UNITED STATES
SECURITIES AND EXCHANGE COMMISSION
WASHINGTON, D.C., 20549
 

 
FORM S-8
REGISTRATION STATEMENT
UNDER THE SECURITIES ACT OF 1933

 
ELEMENT 21 GOLF COMPANY
(Exact Name of Registrant as Specified in Its Charter)

 
Delaware
(State or Other Jurisdiction of
Incorporation or Organization)
88-0218411
(I.R.S. Employer
Identification No.)

200 Queens Quay East, Unit #1
Toronto, Ontario, Canada, M5A 4K9
(Address of Principal Executive Offices)

CONSULTING AGREEMENTS
(Full Title of the Plan) 

 
Nataliya Hearn, Ph. D.
President, Chief Executive Officer and Director
200 Queens Quay East, Unit #1
Toronto, Ontario, Canada, M5A 4K9
(Name and Address of Agent for Service)

416-362-2121
(Telephone number, including area code, of Agent for Service)

 
Indicate by check mark whether the registrant is a large accelerated filer, an accelerated filer, a non-accelerated filer, or a smaller reporting company. See the definitions of “large accelerated filer,” “accelerated filer” and “smaller reporting company” in Rule 12b-2 of the Exchange Act. (Check one):
 
Large accelerated filer  ¨
 
Accelerated filer  ¨
 
Non-accelerated filer  x
  
Smaller reporting company  ¨
 
 
 
 
(Do not check if a smaller
reporting company)
  
 

CALCULATION OF REGISTRATION FEE

Title of Each Class of Securities To Be Registered
Amount To Be Registered (1)
Proposed Maximum Offering Price Per Share (2)
Proposed Maximum Aggregate Offering Price
Amount of Registration Fee
Common Stock, $0.01 par value
1,500,000
$0.68
$1,0200,000
$41.00
Total:
1,500,000
$0.68
$1,020,000
$41.00
 
(1) Pursuant to the Consulting Agreements for service rendered, none of the Consultants to whom the subject securities are to be issued is believed presently to be an “affiliate” of the Registrant.

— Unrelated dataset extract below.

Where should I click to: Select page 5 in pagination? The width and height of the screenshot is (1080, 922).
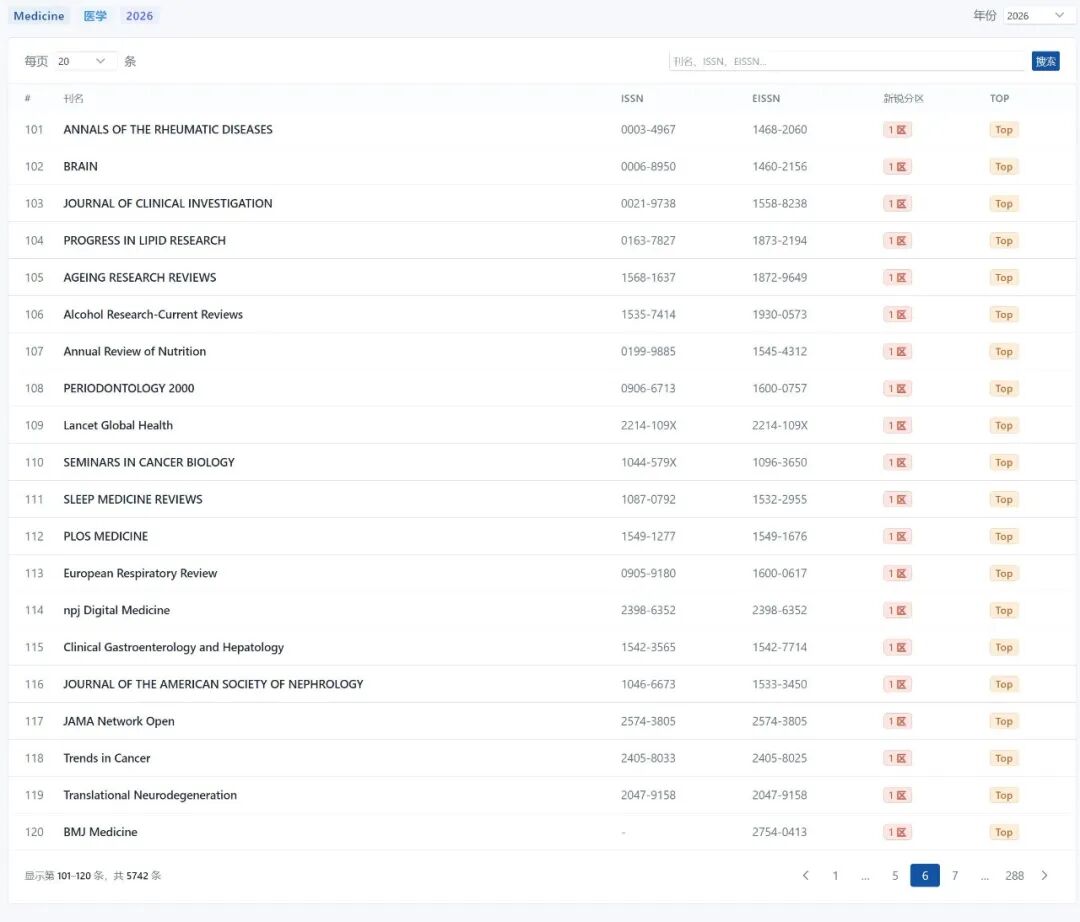895,876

(2) In accordance with Rule 457 of the Securities Act of 1933, pursuant to Rule 457(c), the proposed maximum offering price of $0.68 per share, which is the average of the high and low prices of the Common Stock of the Registrant reported on the Over-The-Counter Bulletin Board on September 21, 2008, is set forth solely for purposes of calculating the filing fee.

 
 

 
 
PART II
INFORMATION REQUIRED IN THE REGISTRATION STATEMENT

Item 1. Plan Information

The documents containing the information specified in this Item 1 will be sent or given to consultants and others as specified by Rule 428(b)(1). In accordance with the rules and regulations of the Securities and Exchange Commission (the “Commission”) and the instructions to Form S-8, such documents are not being filed with the Commission either as part of this Registration Statement or as prospectuses or prospectus supplements pursuant to Rule 424.

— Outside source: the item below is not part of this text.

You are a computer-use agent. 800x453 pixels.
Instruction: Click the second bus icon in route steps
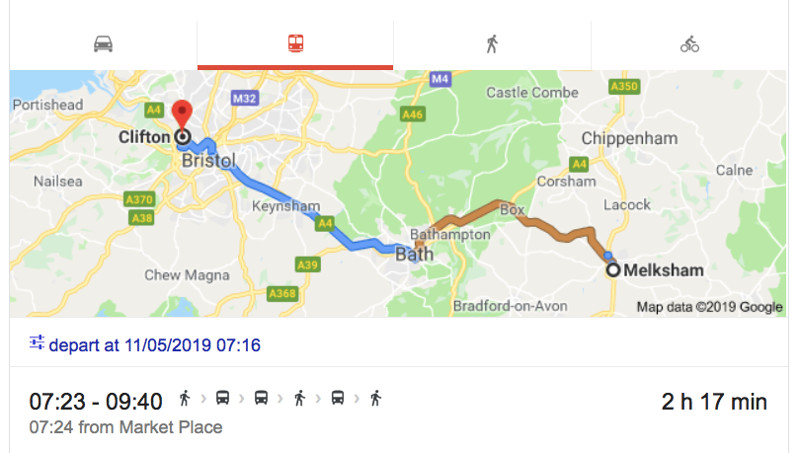260,399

No Restrictions on Transfer. Upon issuance, the shares will be deemed “earned” pursuant to the terms of Consulting Agreement, the Consultant will become the record and beneficial owner of the shares of Common Stock upon issuance and delivery and is entitled to all of the rights of ownership, including the right to vote any shares awarded and to receive ordinary cash dividends on the Common Stock.

Restrictions on Resales. None of the Consultants is believed presently to be an “affiliate” of the Registrant; however, if any becomes an “affiliate” at any time that he or she owns securities that are registered hereunder, resale by that person must also be made in compliance with applicable provisions of Rule 144.

The form of written consulting agreement (the “Consulting Agreement”) is attached as Exhibit 99.1 hereto and incorporated herein by reference.

Item 2. Registrant Information and Employee Plan Annual Information

The documents containing the information specified in this Item 2 will be sent or given to consultants and others as specified by Rule 428(b)(1). In accordance with the rules and regulations of the Commission and the instructions to Form S-8, such documents are not being filed with the Commission either as part of this Registration Statement or as prospectuses or prospectus supplements pursuant to Rule 424.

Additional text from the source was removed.